Most families can relate to this: the struggle of carting your kids to school, sports and extracurricular activities.
But now, there’s a ride share for kids that more parents are turning to for help.
Bruce Marx is one of the parents trying out Kango, a rideshare service often referred to as the “Uber for kids.”
“With traffic this time of day, to get down to his school and back with traffic in San Francisco, it would be prolyl be minimum 1.5 hours, and we just don't have time,” Marx says.
The vetting process for drivers is more thorough than other rideshare apps.
Drivers, like Elsa Calacal, give their fingerprints and have to pass a series of background checks.
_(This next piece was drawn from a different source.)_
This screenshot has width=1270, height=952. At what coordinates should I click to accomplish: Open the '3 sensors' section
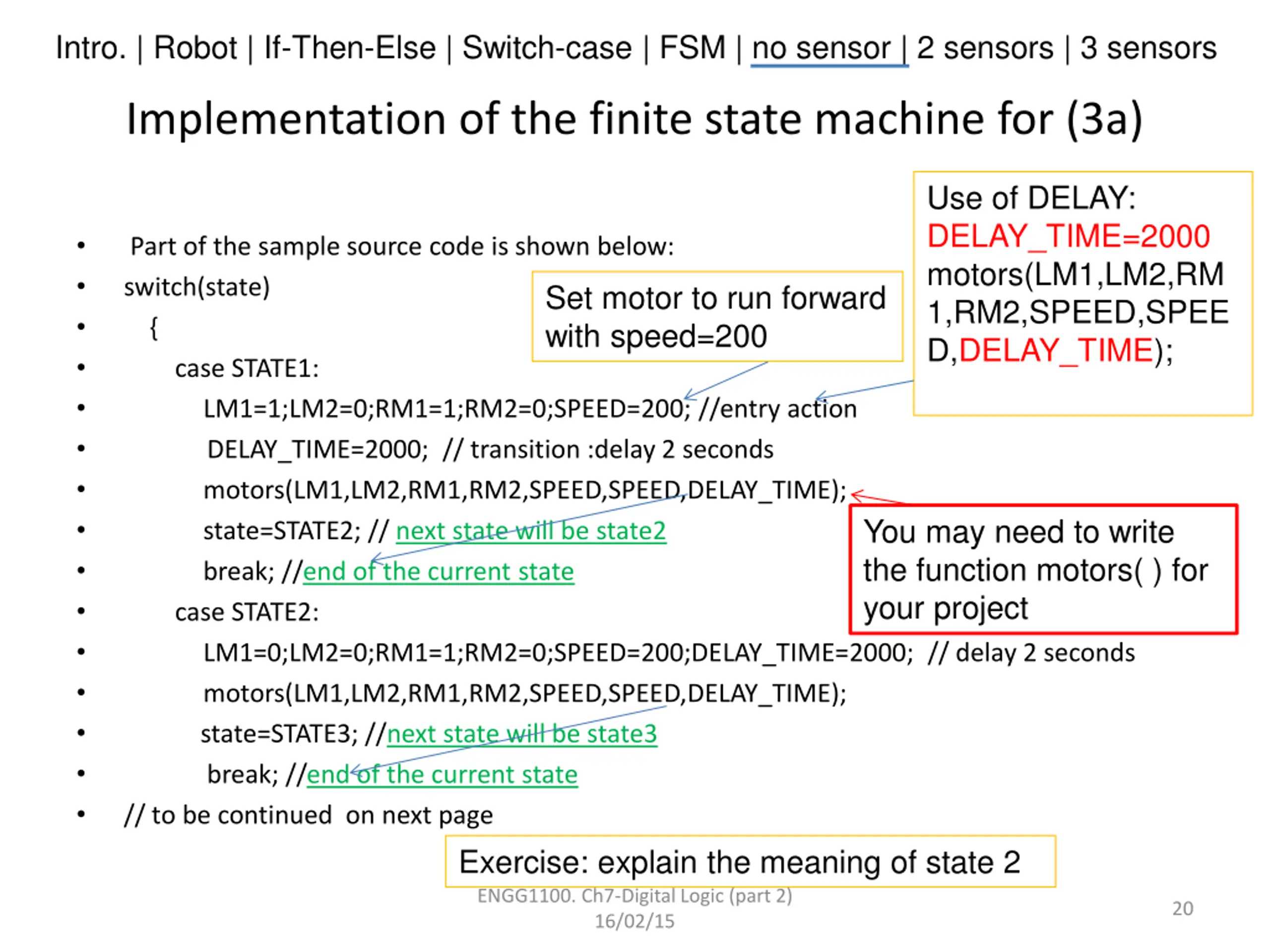click(x=1148, y=48)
In a way, they also act as caretakers.
“Your child can get the same driver and they get to know each other, so it’s not like a regular rideshare company, where you get a different rider all the time,” Calacal says. “You build relationships with these kids.”
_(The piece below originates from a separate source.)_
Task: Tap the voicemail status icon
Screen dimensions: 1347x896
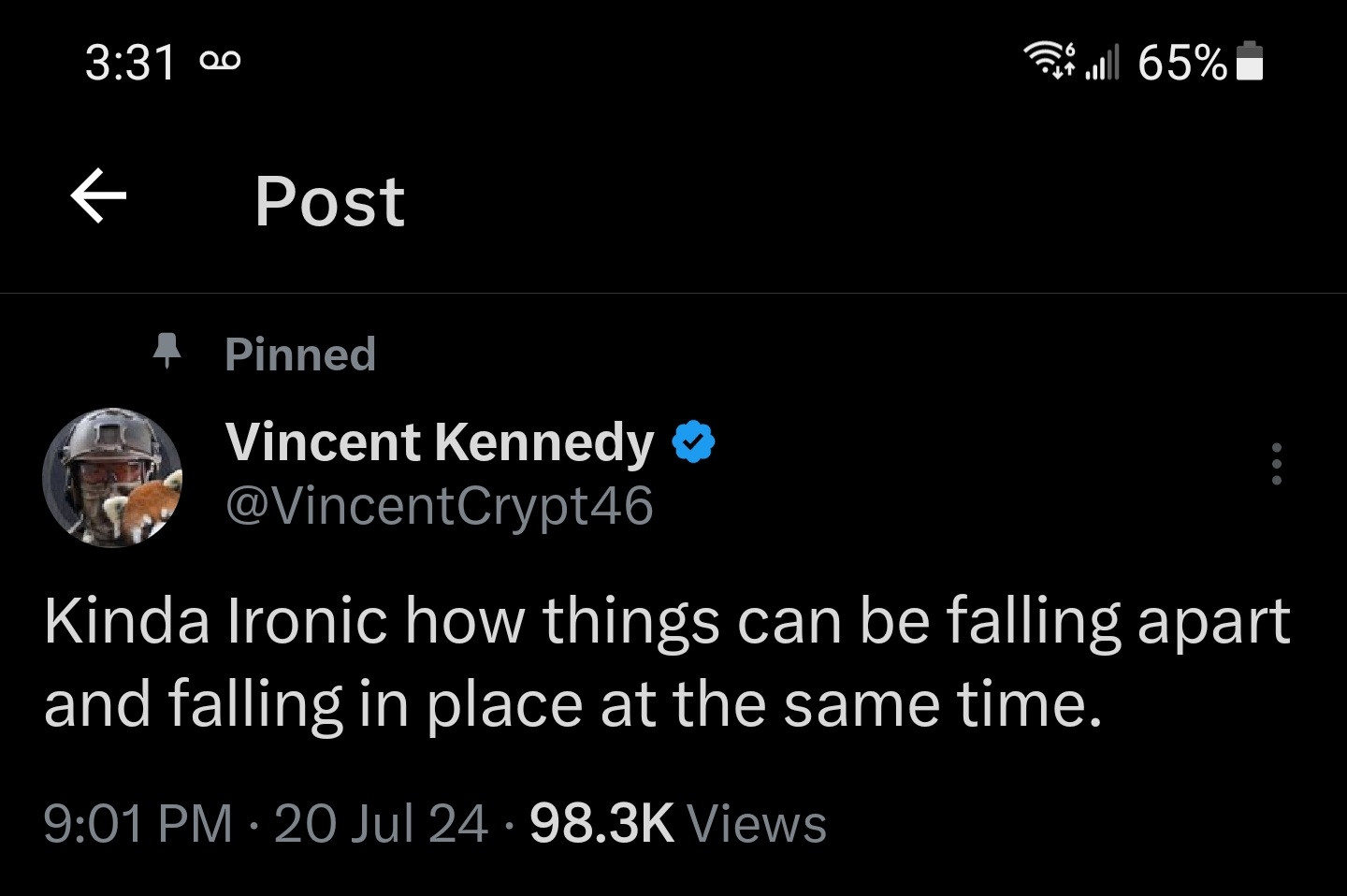Action: click(x=220, y=62)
Parents have a little more control on the drivers they want to pick up their kids.
Sara Schaer, a co-founder and CEO of Kango, says the idea actually started as an app to coordinate carpooling among groups of parents. But she heard a common complaint among parents.
“They would say, ‘I actually have so much of a need that I can’t reciprocate. I can’t actually carpool. I need my kid to be driven all the time,’” Schaer says of the feedback.
Kango is now one of a few apps that offer the service. It costs a bit more than a regular Uber, but Schaer says the company is providing something regular rideshares cannot.
“Our philosophy is you wanna have, obviously, physical safety and security, but also emotional safety and security, and that goes for parents and kids,” Schaer says.